On review of this dismissal, we accept the facts of the plaintiff's complaint as true and draw all inferences in favor of the plaintiff. Serino v. Hensley, 735 F.3d 588, 590 (7th Cir. 2013); Bielanski v. County of Kane, 550 F.3d 632, 633 (7th Cir. 2008).

Welton is an Indiana businessman engaged in buying, selling, and renting residential real estate. To facilitate his real estate business, Welton maintained a line of credit with the National Bank of Indianapolis (" NBI" ), which was collateralized with Welton's real estate holdings. From 1994 through 2001, NBI renewed Welton's line of credit annually.

In March 2002, NBI declined to extend Welton's line of credit. Instead, NBI reduced the line of credit to the balance owed and gave Welton ninety days to pay off the account. Initially, Welton was unable to make the payments, but by 2006 he reached an agreement with NBI to pay off his debt. Pursuant to the agreement, Welton sent monthly checks to NBI. Those checks were never cashed, however. In 2007, after realizing the monthly checks remained uncashed, Welton sent NBI a certified check in the amount of the uncashed checks.

Following these transactions, George Keely (" Keely" ), NBI's Vice President of Loan Administration, contacted Officer Shani Anderson (" Officer Anderson" ) of the Indianapolis Metropolitan Police Department in an effort to initiate a criminal investigation against Welton. After meeting with Keely, Officer Anderson submitted an affidavit in support of probable cause charging Welton with two felonies: theft and fraud on a financial institution; Welton was arrested, processed, and released on his own recognizance pending trial. After a trial on March 3, 2011, Welton was found not guilty of both crimes.

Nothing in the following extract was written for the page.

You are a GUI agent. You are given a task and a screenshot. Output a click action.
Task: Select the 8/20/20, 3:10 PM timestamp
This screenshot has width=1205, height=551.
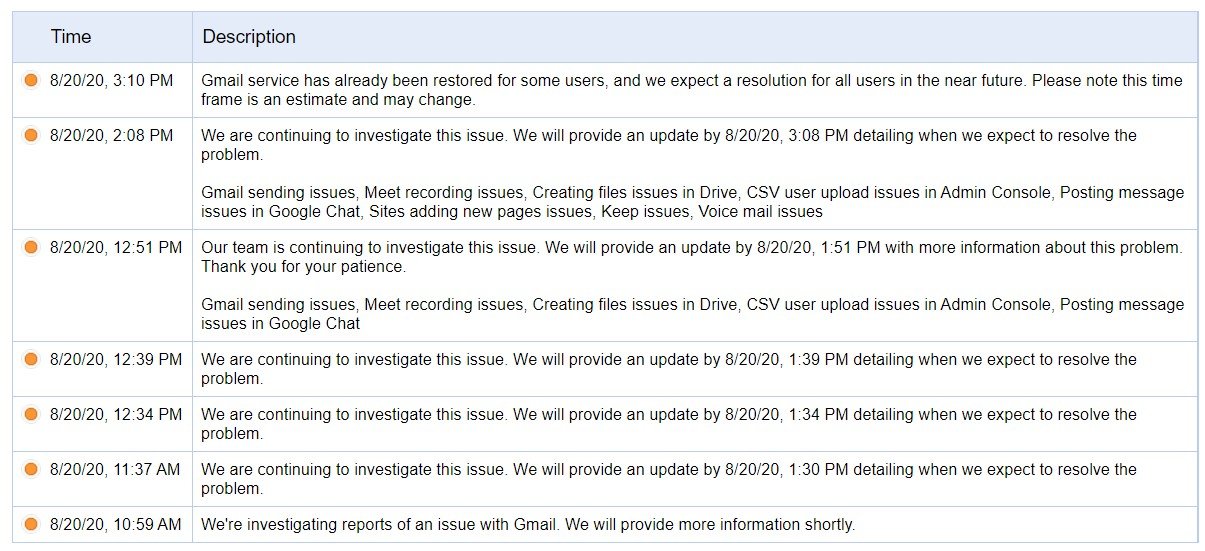tap(111, 80)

On March 4, 2013, Welton filed suit in federal court under 42 U.S.C. § 1983, claiming that several of Officer Anderson's statements were knowingly false and that Keely provided many of the false statements to Officer Anderson. Specifically, he complained their actions resulted in a malicious prosecution and denied him his rights under the Fourth and Fourteenth Amendments. In addition to these constitutional violations, Welton complained that Keely's and NBI's actions constituted malicious prosecution under Indiana law. Officer Anderson, Keely, and NBI moved to dismiss the claims pursuant to Federal Rule of Civil Procedure 12(b)(6). The district court granted the motions, holding that Welton's Fourth Amendment malicious prosecution claim was foreclosed by this circuit's precedent. The district court also held Welton's Fourteenth Amendment claim must fail because there is no constitutional right not to be prosecuted without probable cause and because his bare allegations of " fundamental unfairness" were insufficient to implicate the Due Process Clause. After dismissing Welton's federal claims, the district court declined to exercise supplemental jurisdiction over the remaining state law claims.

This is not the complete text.